A quick scan of local media reports in the last few days provides evidence that organisations are not covered. Demands to NSW Labor, Uniting Care Queensland, and a pokies outage in Tasmania – to name a few. Then there’s the “shock report in Forbes that “92% who pay don’t get their data back”. 

Not to mention the catastrophic failure of US Pipeline operator Colonial to prevent a ransomware cyber-attack by the criminal DarkSide group, closing operations and preventing the flow of fuel in the US. 

All of this is eroding trust.  

Despite assurances from IT and vendors, and significant investment in shiny hardware and software, businesses are always shocked to find they are still vulnerable to ransomware attacks.  

Or worse, become the target of one. 

However, when you look at what it takes to defend against ransomware, very few organisations have the necessary measures to address it effectively. 

Ransomware realities 

Ransomware itself isn’t as complicated as it seems, but it takes many layers of security, alongside many different approaches and controls, working in unison to effectively deal with it.  

IT and vendors are part of the solution, but it is going to take more than the approach typically followed by organisations today to close the gap on ransomware.   

Effective ransomware protection relies not only on integrity and control over data; it requires consistent management across all devices that access that information. 

And, this is much harder to achieve with a traditional endpoint security approach. 

Organisations that give employees privileged access to cloud environments also risk increased exposure to (often automated) ransomware attacks.

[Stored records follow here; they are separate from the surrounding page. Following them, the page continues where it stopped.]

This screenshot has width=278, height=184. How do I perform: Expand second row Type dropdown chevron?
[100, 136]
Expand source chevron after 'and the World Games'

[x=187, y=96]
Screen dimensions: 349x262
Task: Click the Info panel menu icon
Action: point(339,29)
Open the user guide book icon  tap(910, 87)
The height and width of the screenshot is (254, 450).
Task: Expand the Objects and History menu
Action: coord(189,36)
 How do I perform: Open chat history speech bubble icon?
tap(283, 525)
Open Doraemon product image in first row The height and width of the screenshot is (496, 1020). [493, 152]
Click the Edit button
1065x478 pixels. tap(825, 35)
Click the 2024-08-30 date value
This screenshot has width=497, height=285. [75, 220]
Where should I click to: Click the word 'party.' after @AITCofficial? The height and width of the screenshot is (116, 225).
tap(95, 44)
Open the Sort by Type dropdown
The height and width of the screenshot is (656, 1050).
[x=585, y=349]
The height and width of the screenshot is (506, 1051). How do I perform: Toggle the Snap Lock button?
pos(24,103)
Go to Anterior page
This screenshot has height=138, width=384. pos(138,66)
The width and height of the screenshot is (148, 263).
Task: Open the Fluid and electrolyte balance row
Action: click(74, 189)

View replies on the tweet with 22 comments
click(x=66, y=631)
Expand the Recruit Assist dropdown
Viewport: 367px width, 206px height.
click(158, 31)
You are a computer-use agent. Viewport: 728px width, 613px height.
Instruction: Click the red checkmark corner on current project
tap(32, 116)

Alarmingly, Forrester Research found 80 per cent of security breaches involve compromised privileged credentials. 

The remote workplace, which was desired and required during the pandemic, must be addressed from a security perspective too. 

Employees still need to get their jobs done while working from home, even though the rise in remote working has led to a rise in opportunities for an attack across all sectors. The current approach to facilitating visibility of remote devices is to use a VPN, but that opens an organisation’s information to employee devices. 

Ransomware responsibilities 

We celebrate the individual or team that says they have ransomware covered, but it is an unrealistic expectation.  

IT typically does not have adequate funding or resources to deal with ransomware effectively before an attack. 

Backups are unreliable and untested, endpoints and devices lack adequate security to prevent their use to pivot to other systems and access the data, and organisations don’t have visibility of where the threats are. 

When an attack happens, organisations tend to open a big “emergency” budget, which contractors take advantage of while the client is vulnerable. It’s a reactive approach, which is inefficient, costly and ultimately ineffective. 

Even those who survive the ransomware attack find themselves vulnerable and often succumb to subsequent attacks. 

Organisations must stop making ransomware IT’s reactive problem. They need to see it as a business problem that is everyone’s responsibility and learn from successful attacks. 

Businesses need to set a business-as-usual benchmark that they are keeping up with the basics, such as patching, and applying sensible security models, based on consistent security baselines across the entire fleet.  

This helps prevent the adversary from gaining the initial foothold from which they build their ransomware attack. 

The CIS Benchmarks, for instance, are designed by security professionals to provide the greatest coverage from the widest array of attacks, by applying best-practice security controls to the operating systems and software we rely upon.  

Institutions of any size can implement these benchmarks, without buying endpoint software or investing in unnecessary predictive measures like artificial intelligence and machine learning. 

Ultimately, it comes down to good management and sensible hygiene. 

Tackling ransomware 

Tackling ransomware requires a layered security approach that includes discipline in lots of different areas, prioritising requirements based on what the threat looks like.  

Patching is the first step, but it is just as critical for organisations to ensure they have visibility over all devices, their software, and security posture.